It was a touchy servant this, Montaiglon told himself-somewhat sharper, too, than he had thought : he must hazard no unkind ironies upon the master.

"Charming, charming! good Mungo," said he. "The expedient might have been devised by my own great-grandfather-a gentleman of-of- of com

mercial pursuits in Lyons city. I am less fastidious perhaps than the Irish, being very glad to take Doom Castle as I have the honour to find it."

"But ye're thinkin' the Baron is in a hurry to billet ye elsewhere," said the servant bluntly.

In an ordinary lackey this boldness would have been too much for Count Victor; in this grotesque, so much in love, it seemed, with his employer, and so much his familiar and friend in a ridiculous Scots fashion, the impertinence appeared pardonable. Besides, he blamed himself for the ill-breeding of his own irony.

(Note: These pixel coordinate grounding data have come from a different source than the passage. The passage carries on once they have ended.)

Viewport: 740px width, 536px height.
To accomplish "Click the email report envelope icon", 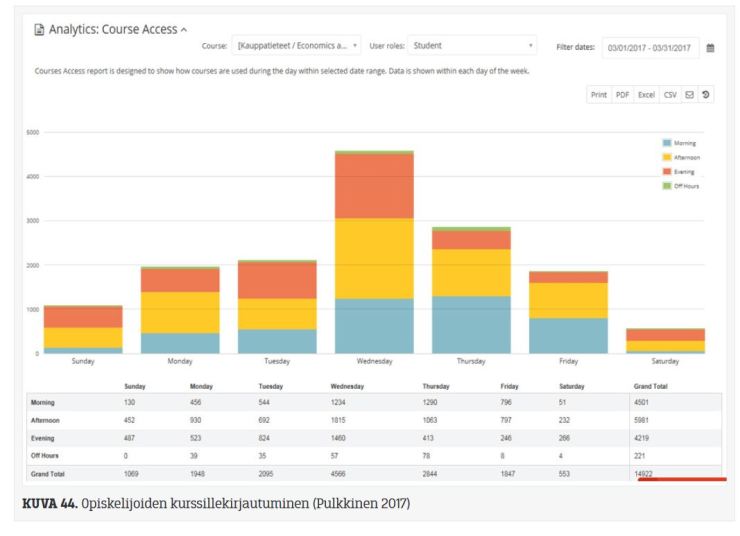I will 689,95.
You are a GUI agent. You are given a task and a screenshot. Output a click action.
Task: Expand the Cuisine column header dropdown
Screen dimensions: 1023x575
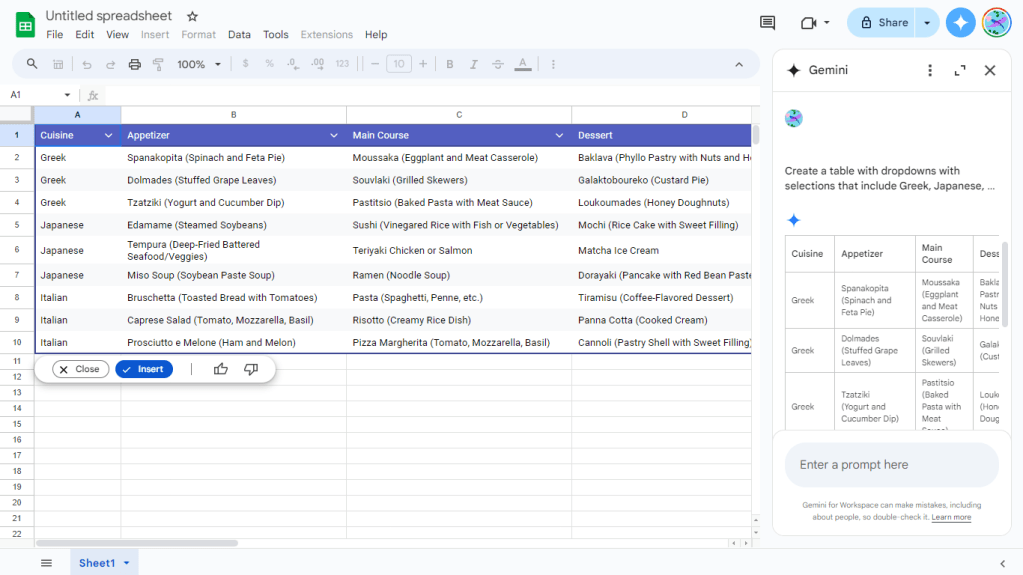[108, 135]
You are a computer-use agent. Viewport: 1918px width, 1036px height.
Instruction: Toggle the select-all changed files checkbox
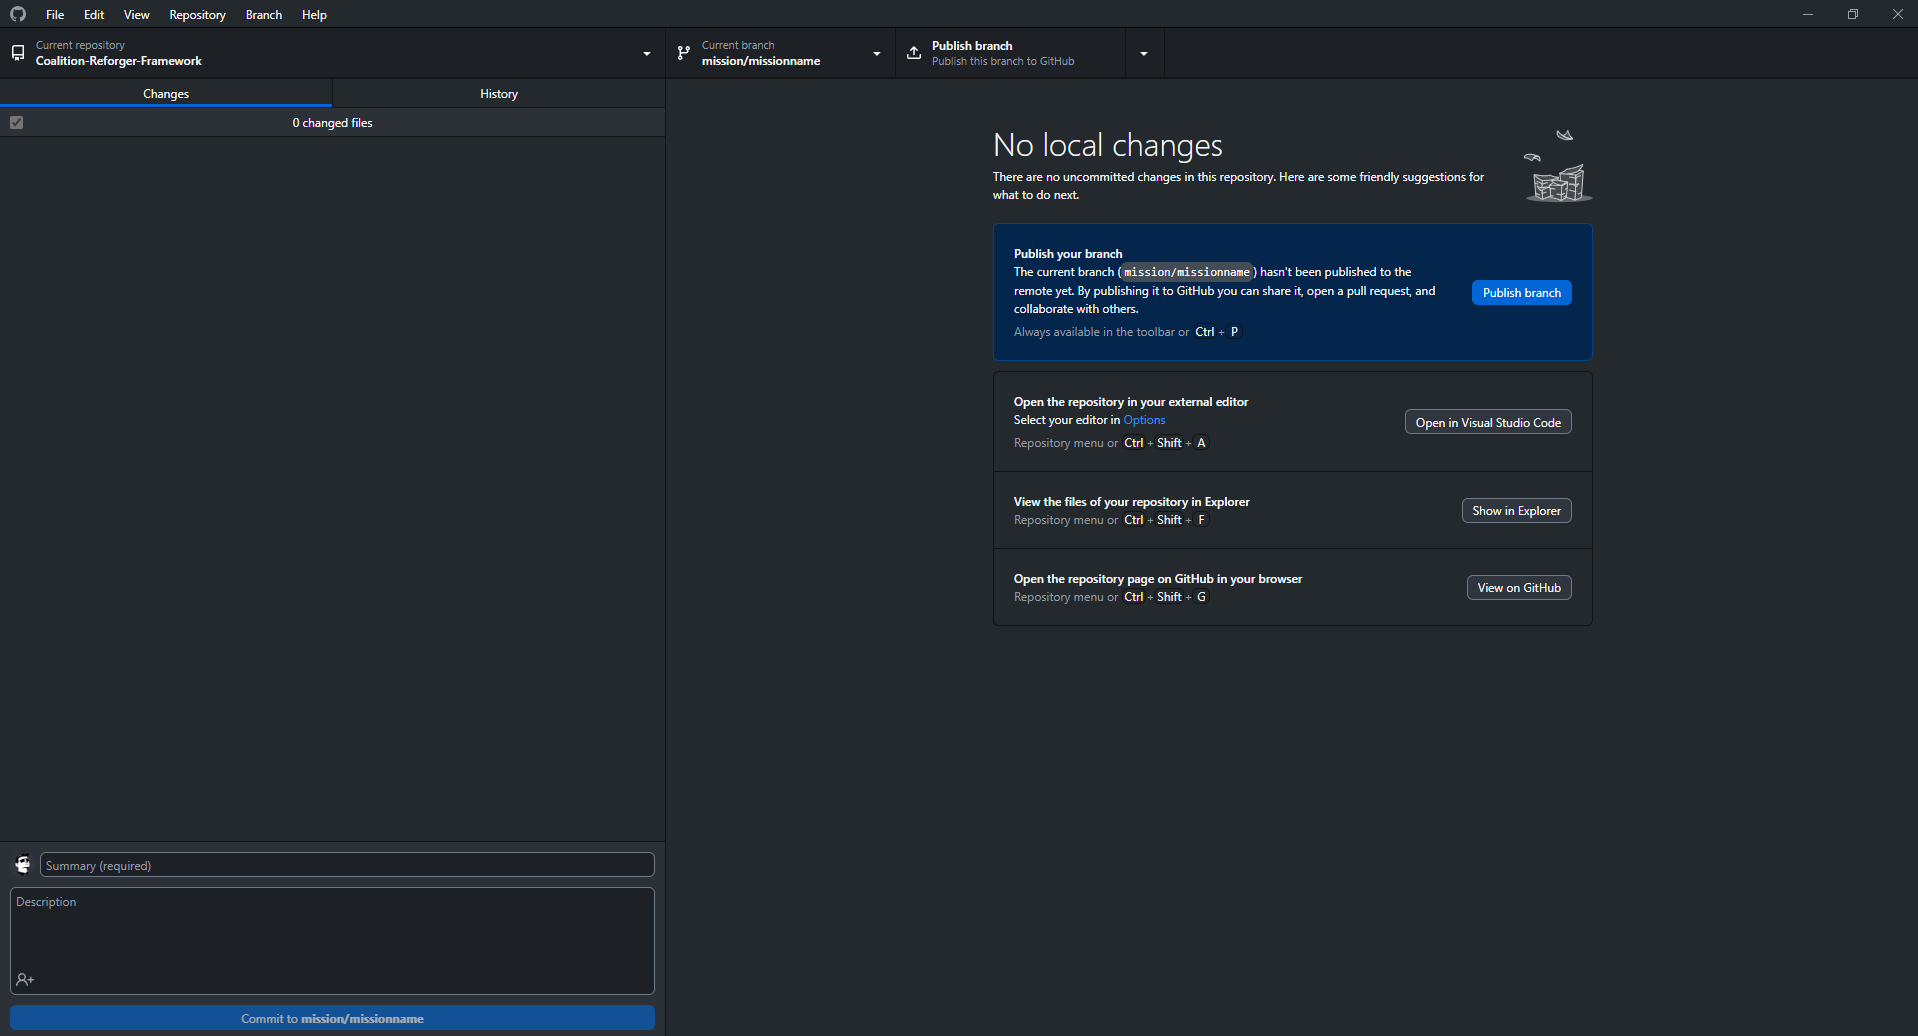tap(17, 123)
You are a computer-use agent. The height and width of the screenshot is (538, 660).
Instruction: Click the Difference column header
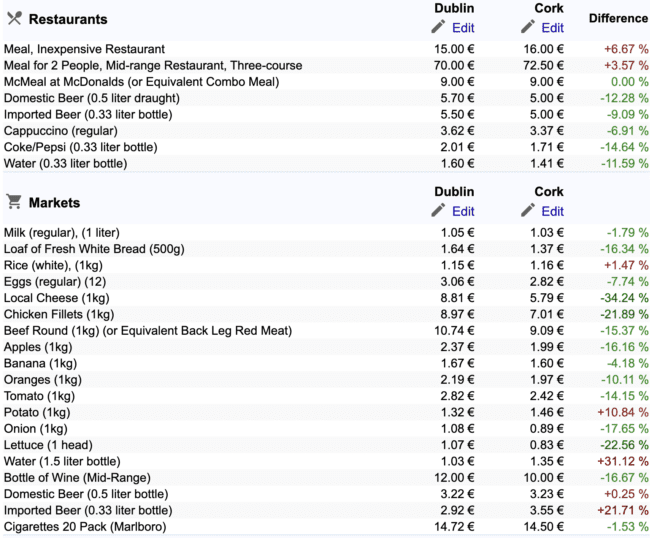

"That, if I may be permitted to point it out, is not for us to consider, Monsieur Mungo," said he. "I have placed myself unreservedly in the Baron's hands, and if he considers it good for my indifferent health that I should change the air and take up my residence a little farther along your delightful coast while my business as a wine merchant from Bordeaux is marching, I have no doubt he has reason."

A smile he made no effort to conceal stole over Mungo's visage.

"Wine merchant frae Bordeaux!" he cried. "I've seen a hantle o' them hereaboots at the fishcurin' season, but they cam' in gabbarts to French Foreland, and it wasnae usual for them to hae Coont to their names nor whingers to their hips. It was mair ordinar the ink-horn at their belts and the sporran at their groins."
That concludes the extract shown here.